DATA SUPPLIED |
......

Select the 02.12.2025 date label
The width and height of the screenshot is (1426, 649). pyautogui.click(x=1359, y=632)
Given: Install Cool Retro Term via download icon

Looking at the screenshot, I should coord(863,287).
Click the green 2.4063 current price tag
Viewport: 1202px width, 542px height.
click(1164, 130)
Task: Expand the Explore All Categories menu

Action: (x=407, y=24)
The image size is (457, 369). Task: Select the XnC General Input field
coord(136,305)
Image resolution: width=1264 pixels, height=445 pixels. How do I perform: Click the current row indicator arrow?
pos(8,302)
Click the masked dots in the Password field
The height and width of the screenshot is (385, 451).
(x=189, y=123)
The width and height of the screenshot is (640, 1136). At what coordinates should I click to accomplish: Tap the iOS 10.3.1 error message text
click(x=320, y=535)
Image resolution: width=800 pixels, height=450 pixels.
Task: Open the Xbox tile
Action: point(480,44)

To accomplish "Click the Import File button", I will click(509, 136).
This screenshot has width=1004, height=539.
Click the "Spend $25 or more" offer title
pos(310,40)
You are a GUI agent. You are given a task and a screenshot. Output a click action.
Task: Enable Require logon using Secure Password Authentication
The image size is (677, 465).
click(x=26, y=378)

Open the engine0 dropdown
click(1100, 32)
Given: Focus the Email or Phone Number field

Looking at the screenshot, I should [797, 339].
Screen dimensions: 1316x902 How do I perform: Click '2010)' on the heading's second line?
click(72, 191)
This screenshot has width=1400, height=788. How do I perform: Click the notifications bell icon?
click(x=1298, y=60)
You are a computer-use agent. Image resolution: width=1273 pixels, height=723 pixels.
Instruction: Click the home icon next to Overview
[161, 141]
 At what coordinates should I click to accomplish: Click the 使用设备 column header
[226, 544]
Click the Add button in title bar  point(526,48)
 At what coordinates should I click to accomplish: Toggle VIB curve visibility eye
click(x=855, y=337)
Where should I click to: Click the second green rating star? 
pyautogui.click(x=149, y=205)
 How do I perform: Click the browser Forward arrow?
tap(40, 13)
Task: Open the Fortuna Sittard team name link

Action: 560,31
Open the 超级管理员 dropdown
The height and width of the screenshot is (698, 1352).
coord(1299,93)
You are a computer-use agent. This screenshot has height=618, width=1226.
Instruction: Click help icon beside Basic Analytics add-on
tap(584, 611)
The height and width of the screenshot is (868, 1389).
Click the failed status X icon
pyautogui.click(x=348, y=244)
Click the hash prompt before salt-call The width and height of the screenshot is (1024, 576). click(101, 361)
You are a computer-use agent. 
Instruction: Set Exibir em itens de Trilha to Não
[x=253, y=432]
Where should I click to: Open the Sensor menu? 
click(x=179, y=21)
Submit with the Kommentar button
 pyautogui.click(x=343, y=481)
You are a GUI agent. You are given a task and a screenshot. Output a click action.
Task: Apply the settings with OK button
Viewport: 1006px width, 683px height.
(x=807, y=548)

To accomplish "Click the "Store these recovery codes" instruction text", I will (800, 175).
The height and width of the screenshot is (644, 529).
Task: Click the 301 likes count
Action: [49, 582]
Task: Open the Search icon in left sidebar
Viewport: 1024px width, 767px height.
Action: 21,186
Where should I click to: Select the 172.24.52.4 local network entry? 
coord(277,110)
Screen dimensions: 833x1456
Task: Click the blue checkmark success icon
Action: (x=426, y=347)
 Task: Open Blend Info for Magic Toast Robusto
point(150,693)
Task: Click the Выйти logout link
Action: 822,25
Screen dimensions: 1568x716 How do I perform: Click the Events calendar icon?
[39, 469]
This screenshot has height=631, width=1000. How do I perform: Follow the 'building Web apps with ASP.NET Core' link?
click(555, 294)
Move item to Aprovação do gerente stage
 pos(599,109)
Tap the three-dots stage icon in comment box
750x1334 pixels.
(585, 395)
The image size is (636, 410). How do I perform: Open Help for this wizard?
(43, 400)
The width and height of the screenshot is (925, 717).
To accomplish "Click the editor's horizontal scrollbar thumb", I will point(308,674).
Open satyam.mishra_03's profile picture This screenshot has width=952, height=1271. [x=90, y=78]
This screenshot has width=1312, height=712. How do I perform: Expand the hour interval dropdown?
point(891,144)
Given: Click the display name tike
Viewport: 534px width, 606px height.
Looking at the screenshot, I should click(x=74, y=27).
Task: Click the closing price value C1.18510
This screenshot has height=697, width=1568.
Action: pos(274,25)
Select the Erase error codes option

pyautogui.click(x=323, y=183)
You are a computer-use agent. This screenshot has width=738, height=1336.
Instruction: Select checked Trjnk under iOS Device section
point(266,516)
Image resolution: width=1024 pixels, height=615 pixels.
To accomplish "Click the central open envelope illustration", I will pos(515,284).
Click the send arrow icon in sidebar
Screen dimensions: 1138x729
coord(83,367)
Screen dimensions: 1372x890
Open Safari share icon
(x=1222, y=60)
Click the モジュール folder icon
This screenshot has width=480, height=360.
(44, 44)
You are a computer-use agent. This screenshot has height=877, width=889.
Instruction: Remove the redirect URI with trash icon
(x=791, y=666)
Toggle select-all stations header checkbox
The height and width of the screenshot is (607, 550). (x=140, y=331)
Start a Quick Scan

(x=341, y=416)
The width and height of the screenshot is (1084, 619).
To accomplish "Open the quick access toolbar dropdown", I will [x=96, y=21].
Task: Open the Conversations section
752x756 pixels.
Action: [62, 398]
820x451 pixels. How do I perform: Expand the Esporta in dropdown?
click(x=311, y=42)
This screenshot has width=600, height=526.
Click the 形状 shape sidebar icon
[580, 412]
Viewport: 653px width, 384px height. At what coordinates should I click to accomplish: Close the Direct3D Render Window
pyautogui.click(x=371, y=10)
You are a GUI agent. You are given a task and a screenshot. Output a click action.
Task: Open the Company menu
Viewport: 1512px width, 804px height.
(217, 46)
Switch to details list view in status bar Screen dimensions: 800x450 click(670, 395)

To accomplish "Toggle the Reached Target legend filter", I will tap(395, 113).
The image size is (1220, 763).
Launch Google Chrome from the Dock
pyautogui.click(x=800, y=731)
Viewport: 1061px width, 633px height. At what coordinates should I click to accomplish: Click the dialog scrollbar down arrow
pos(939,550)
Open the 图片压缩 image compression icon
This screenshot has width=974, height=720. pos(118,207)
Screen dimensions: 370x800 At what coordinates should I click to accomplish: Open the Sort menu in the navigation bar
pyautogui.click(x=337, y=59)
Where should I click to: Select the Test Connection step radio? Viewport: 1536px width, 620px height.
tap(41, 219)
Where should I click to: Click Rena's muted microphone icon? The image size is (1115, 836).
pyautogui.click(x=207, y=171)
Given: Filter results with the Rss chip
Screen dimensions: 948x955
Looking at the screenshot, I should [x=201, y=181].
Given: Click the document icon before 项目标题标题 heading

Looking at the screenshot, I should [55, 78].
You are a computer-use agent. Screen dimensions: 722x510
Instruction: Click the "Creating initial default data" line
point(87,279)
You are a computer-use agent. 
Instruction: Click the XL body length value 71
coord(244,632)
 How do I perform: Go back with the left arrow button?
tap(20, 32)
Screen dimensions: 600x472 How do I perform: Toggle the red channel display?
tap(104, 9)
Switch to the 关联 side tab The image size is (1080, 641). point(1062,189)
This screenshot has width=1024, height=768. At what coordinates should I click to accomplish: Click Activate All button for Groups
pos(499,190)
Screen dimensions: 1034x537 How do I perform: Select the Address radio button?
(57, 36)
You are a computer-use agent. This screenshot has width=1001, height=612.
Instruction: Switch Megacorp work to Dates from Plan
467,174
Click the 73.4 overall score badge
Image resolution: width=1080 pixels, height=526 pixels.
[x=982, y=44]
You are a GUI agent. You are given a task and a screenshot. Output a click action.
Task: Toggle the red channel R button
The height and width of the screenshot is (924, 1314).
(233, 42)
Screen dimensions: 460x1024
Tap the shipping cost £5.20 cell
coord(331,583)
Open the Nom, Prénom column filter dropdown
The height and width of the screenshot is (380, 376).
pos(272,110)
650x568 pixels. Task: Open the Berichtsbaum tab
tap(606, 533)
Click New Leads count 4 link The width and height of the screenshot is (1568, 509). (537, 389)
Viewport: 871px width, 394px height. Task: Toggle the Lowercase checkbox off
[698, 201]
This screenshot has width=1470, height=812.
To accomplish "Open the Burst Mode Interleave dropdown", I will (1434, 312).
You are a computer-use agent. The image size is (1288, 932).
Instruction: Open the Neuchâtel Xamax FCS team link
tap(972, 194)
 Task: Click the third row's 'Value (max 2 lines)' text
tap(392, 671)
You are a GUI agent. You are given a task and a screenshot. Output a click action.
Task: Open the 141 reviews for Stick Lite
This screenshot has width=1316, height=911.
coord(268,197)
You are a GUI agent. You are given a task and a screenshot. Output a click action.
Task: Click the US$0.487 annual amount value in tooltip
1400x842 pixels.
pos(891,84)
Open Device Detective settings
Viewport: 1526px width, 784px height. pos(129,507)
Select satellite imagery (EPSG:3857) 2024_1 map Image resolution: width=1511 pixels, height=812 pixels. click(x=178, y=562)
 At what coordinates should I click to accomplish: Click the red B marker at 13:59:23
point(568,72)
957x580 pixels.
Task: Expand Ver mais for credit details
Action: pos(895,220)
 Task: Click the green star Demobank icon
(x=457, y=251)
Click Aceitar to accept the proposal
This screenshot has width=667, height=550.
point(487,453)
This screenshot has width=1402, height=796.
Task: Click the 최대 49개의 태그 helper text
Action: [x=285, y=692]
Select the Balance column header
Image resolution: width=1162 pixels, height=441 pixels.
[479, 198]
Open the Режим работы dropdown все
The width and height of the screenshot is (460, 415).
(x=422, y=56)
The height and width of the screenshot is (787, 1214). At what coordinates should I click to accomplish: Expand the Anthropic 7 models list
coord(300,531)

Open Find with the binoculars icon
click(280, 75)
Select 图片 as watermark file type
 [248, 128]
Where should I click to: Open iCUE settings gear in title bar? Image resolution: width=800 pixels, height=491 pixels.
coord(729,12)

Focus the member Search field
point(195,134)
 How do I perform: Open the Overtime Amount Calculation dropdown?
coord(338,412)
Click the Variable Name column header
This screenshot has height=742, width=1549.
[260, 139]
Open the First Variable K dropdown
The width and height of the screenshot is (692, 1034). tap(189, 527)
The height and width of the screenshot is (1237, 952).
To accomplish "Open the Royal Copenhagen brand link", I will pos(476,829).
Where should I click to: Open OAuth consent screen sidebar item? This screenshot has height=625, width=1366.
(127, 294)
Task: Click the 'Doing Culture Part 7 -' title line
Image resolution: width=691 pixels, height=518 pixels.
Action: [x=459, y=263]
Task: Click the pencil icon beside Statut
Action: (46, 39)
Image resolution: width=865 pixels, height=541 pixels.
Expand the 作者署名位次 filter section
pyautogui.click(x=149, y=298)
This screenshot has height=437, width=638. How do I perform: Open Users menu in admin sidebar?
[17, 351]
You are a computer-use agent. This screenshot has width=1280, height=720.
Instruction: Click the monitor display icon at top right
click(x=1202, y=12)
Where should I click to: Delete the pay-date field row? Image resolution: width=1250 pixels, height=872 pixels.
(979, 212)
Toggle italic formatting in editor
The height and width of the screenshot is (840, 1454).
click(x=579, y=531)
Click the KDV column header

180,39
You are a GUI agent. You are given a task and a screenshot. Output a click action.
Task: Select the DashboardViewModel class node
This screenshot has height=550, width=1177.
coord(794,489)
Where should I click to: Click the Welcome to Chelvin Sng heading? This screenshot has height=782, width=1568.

......

PROBLEM | Using the listing above, return word for word each line from the one that has "has height=618, width=1226." through the one that has "Task: Click the closing price value C1.18510", and no line outside that range.

EXERCISE RESPONSE |
You are a computer-use agent. This screenshot has height=618, width=1226.
Instruction: Click help icon beside Basic Analytics add-on
tap(584, 611)
The height and width of the screenshot is (868, 1389).
Click the failed status X icon
pyautogui.click(x=348, y=244)
Click the hash prompt before salt-call The width and height of the screenshot is (1024, 576). click(101, 361)
You are a computer-use agent. 
Instruction: Set Exibir em itens de Trilha to Não
[x=253, y=432]
Where should I click to: Open the Sensor menu? 
click(x=179, y=21)
Submit with the Kommentar button
 pyautogui.click(x=343, y=481)
You are a GUI agent. You are given a task and a screenshot. Output a click action.
Task: Apply the settings with OK button
Viewport: 1006px width, 683px height.
(x=807, y=548)

To accomplish "Click the "Store these recovery codes" instruction text", I will (800, 175).
The height and width of the screenshot is (644, 529).
Task: Click the 301 likes count
Action: [49, 582]
Task: Open the Search icon in left sidebar
Viewport: 1024px width, 767px height.
Action: 21,186
Where should I click to: Select the 172.24.52.4 local network entry? 
coord(277,110)
Screen dimensions: 833x1456
Task: Click the blue checkmark success icon
Action: (x=426, y=347)
 Task: Open Blend Info for Magic Toast Robusto
point(150,693)
Task: Click the Выйти logout link
Action: 822,25
Screen dimensions: 1568x716 How do I perform: Click the Events calendar icon?
[39, 469]
This screenshot has height=631, width=1000. How do I perform: Follow the 'building Web apps with ASP.NET Core' link?
click(555, 294)
Move item to Aprovação do gerente stage
 pos(599,109)
Tap the three-dots stage icon in comment box
750x1334 pixels.
(585, 395)
The image size is (636, 410). How do I perform: Open Help for this wizard?
(43, 400)
The width and height of the screenshot is (925, 717).
To accomplish "Click the editor's horizontal scrollbar thumb", I will point(308,674).
Open satyam.mishra_03's profile picture This screenshot has width=952, height=1271. [x=90, y=78]
This screenshot has width=1312, height=712. How do I perform: Expand the hour interval dropdown?
point(891,144)
Given: Click the display name tike
Viewport: 534px width, 606px height.
Looking at the screenshot, I should click(x=74, y=27).
Task: Click the closing price value C1.18510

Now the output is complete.